Zo heel veel kan de kerkeraad er overigens niet aan doen. Hoogstens kan men, indien er enige grond is voor de klacht, betrokkene adviseren zich van het Avondmaal te onthouden. Maar klachten behandelen kan een kerkeraad onder de huidige kerkorde nauwelijks: dat is het werk van „het opzicht".

Zou het weinige functioneren van de tucht in de gemeente misschien de oorzaak zijn dat zo zelden iemand op de Censura Morum verschijnt?

Binnen de kerkeraad

Ook al maakt niemand van de lidmaten gebruik van de gelegenheid tot Censura Morum, daarmee is voor de kerkeraad de kous nog niet af! Ook de broeders behoren onder elkaar Censura Morum te houden.

Het lijkt me dan ook volstrekt verwerpelijk, zoals in sommige gemeenten gebeurt, dat een paar ouderlingen een half uurtje in de consistoriekamer gaan zitten wachten of er misschien iemand van de lidmaten verschijnt om dan in bijna alle gevallen onverrichterzake naar huis te gaan. Dan heeft men de onderlinge tucht verlaagd tot een louter formele en niets zeggende aangelegenheid. Het is bovendien in strijd met de kerkorde, die stelt dat „de ambtsdragers der gemeente vóór de Avondmaalsviering zichzelf en elkander zullen beproeven en uit hun midden wegnemen wat voor de rechte viering van het Avondmaal een beletsel zou kunnen zijn..." (Ord. 10-4-2)

Naar mijn mening kan het dan ook niet anders of de kerkeraad vergadert in de week voor het Heilig Avondmaal zo voltallig mogelijk en besteedt deze vergadering, of althans een behoorlijk gedeelte ervan, aan een gesprek over het sacrament.

Dat kan geschieden doordat aan het begin een toepasselijk Schriftgedeelte wordt gelezen, gevolgd door een korte meditatie van de predikant, óf door het voorlezen van een fragment uit een boek van één van de kerkvaders, één van de Reformatoren, of één van de mannen van de Nadere Reformatie. Er is waarlijk stof genoeg om een gesprek in te leiden.

Want dat moet de bedoeling zijn, dat er een gesprek op gang komt! De kerkeraadsvergaderingen zijn over het algemeen al zakelijk genoeg, het kan echt geen kwaad dat we in de week voor het Avondmaal, dat is maar vier keer per jaar, wat meer op een geestelijke wijze met elkaar bezig zijn. In het begin zal het weieens moeilijk zijn de tongen los te krijgen, maar is het éne, bekende schaap over de dam, dan volgen er wel méér. Juist een gesprek over het Avondmaal en over de deelneming daaraan kan een middel zijn om als broeders tot elkaar te komen, elkaar „op te scherpen", te vermanen of te bemoedigen.
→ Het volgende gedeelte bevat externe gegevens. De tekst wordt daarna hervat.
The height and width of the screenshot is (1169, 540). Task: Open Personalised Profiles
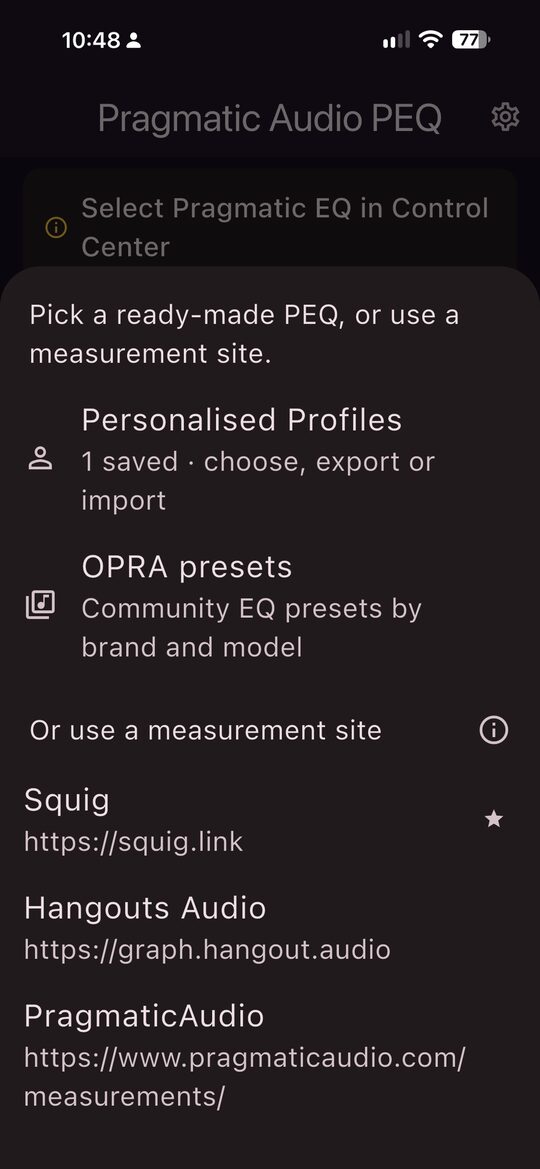pyautogui.click(x=270, y=459)
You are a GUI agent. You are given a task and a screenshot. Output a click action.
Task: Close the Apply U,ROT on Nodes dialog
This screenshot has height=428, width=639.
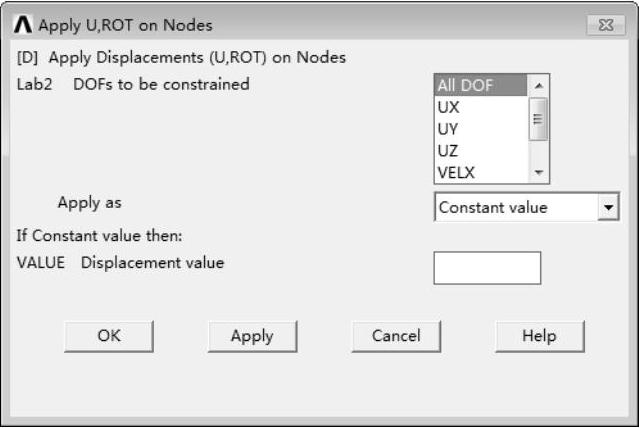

Anders kan de Censura Morum ook binnen de kerkeraad ontaarden in een formaliteit, waarbij alleen maar de vraag gesteld wordt of er misschien bij iemand „een verhindering" is, en zo niet, dan gaan we weer over tot de orde van de dag.

Eén lichaam

Het is immers niet alleen van toepassing op de Avondmaalsvierende gemeenteleden, maar als het goed is geldt het ook en zelfs in de eerste plaats voor de ambtsdragers, wat het klassieke Avondmaalsformulier zegt: Want gelijk uit vele graankorrels één meel gemalen en één brood gebakken wordt, en uit vele bezieën, samengeperst zijnde één wijn en drank vliet en zich ondereen vermengt, alzo zullen wij allen die door het waarachtig geloof Christus zijn ingelijfd, door broederlijke liefde, om Christus' onzes lieven Zaligmakers wil, Die ons tevoren zo uitnemend liefgehad heeft, alleen tesamen één lichaam zijn en dat niet alleen met woorden, maar ook met de daad jegens elkander bewijzen".

Dit artikel werd u aangeboden door: https://www.hertog.nl

Deze tekst is geautomatiseerd gemaakt en kan nog fouten bevatten. Digibron werkt voortdurend aan correctie. Klik voor het origineel door naar de pdf. Voor opmerkingen, vragen, informatie: contact.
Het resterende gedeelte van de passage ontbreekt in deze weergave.